___ Data to process ___
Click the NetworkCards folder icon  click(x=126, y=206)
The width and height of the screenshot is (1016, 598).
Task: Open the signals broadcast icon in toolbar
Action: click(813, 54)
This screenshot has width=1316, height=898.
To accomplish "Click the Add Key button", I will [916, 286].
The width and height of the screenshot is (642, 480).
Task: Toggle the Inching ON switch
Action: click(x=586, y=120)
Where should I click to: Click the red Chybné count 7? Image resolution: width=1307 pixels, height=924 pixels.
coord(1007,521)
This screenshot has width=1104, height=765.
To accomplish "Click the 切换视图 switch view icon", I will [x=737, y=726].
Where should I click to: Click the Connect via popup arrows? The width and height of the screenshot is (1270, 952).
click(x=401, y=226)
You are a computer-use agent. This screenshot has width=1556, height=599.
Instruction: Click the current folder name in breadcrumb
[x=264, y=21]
___
§ **Task**:
Copy every line of the listing above word for word.

§ **Response to the exercise**:
Click the NetworkCards folder icon  click(x=126, y=206)
The width and height of the screenshot is (1016, 598).
Task: Open the signals broadcast icon in toolbar
Action: click(813, 54)
This screenshot has width=1316, height=898.
To accomplish "Click the Add Key button", I will [916, 286].
The width and height of the screenshot is (642, 480).
Task: Toggle the Inching ON switch
Action: click(x=586, y=120)
Where should I click to: Click the red Chybné count 7? Image resolution: width=1307 pixels, height=924 pixels.
coord(1007,521)
This screenshot has width=1104, height=765.
To accomplish "Click the 切换视图 switch view icon", I will [x=737, y=726].
Where should I click to: Click the Connect via popup arrows? The width and height of the screenshot is (1270, 952).
click(x=401, y=226)
You are a computer-use agent. This screenshot has width=1556, height=599.
Instruction: Click the current folder name in breadcrumb
[x=264, y=21]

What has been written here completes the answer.